Il aurait pu abandonner et se laisser mourir, réalisant à quel point cela aurait fait peu de différence pour l'Imperium, cette galaxie... cet univers entier.
Il déchira un torse de plus avant d'enfoncer une carapace pour mieux décapiter un adversaire, puis en renverser trois autres. Il hurlait comme un bête, et pourtant ses pensées n'avaient jamais été aussi nettes.
L'important... C'est la lutte... Un corps tomba, déchiqueté, sur celui d'un alien qui avait tenté de se jeter sur lui par la droite.
Des préceptes qui avaient sonnés creux et vides de sens toute sa vie lui apparaissaient comme porteur de vérités simples mais incontestables à présent.
Sans pureté, pas de corruption possible.
Sans lumière, plus de ténèbres.
Sans mal, plus de sainteté.Sans humanité...

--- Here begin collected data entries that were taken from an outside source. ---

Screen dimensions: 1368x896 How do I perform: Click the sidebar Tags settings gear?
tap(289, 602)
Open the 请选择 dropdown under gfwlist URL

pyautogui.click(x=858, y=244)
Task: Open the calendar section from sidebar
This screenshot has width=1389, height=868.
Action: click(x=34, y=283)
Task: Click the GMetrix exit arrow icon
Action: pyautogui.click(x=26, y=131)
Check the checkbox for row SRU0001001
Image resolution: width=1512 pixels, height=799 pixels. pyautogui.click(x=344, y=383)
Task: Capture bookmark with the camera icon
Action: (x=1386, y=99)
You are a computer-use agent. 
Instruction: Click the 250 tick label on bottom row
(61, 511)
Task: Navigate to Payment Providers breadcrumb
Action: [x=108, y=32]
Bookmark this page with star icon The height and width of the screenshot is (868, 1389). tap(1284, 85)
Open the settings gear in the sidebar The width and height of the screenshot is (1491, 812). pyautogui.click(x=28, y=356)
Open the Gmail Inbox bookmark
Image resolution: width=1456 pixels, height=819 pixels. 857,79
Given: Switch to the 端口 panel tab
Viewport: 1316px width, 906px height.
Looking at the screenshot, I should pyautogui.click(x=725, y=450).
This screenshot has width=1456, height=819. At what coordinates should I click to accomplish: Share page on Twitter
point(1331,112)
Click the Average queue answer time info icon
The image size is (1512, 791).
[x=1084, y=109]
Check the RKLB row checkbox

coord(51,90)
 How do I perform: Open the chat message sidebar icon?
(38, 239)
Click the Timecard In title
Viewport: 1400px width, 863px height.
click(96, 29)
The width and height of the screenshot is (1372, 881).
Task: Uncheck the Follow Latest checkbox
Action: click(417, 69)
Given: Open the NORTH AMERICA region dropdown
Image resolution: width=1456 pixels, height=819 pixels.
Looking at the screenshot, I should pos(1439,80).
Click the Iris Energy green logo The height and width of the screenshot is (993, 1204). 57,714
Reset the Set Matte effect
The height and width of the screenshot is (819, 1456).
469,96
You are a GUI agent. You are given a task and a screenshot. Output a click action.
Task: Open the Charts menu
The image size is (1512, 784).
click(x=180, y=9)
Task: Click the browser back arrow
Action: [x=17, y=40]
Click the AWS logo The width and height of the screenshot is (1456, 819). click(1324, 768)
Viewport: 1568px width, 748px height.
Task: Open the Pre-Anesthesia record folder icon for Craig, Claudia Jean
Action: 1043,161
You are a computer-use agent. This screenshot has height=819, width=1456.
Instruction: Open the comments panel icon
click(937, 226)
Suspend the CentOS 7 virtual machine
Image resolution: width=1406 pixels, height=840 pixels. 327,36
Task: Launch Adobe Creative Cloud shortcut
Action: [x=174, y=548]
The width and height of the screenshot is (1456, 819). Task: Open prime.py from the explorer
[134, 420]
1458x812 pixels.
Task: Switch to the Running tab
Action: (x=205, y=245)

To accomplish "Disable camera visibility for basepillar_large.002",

Une galaxie plus silencieuse, et pourtant, dont les hurlements seraient tellement plus perçants...
Jamais !
Au sein d'un enfer de chair et d'os, l'amour de la lutte pour l'humanité de Ryanor se muait en une rage
saine.
A chaque décharge du peloton impérial, discipliné et prêt au sacrifice, le Raptor hurlait pour lui-même "Ils en valent la peine !"
L'Imperium, l'humanité, son chapitre...
- La lutte ! Hurla -t-il sans se rendre compte qu'il faisait plus que penser. LA LUTTE EN VAUT LA PEINE !
Et les Tyranides arrivaient, encore et encore, sans jamais devoir en finir.
***
- Débordement par le tribord sur un angle de...
- Je sais lire un relevé, lieutenant ! Activez les lances navales !
- Le seuil de surchauffe est...
- JE SAIS ! Ouvrez le feu maintenant !
La déflagration interne qui suivit peu après secoua le pont de commandement du Invincible Radiance comme s'ils avaient eux-même essuyé une salve de plein fouet. Les lumières crépitèrent, certaines rendant l'âme, tandis que les voyants d'alerte s'allumaient à un tel rythme que le clignotement intempestif donnait à cette scène d'apocalypse des airs de fête infernale. Plusieurs officiers furent jetés au sol assez violemment pour se casser quelques côtes.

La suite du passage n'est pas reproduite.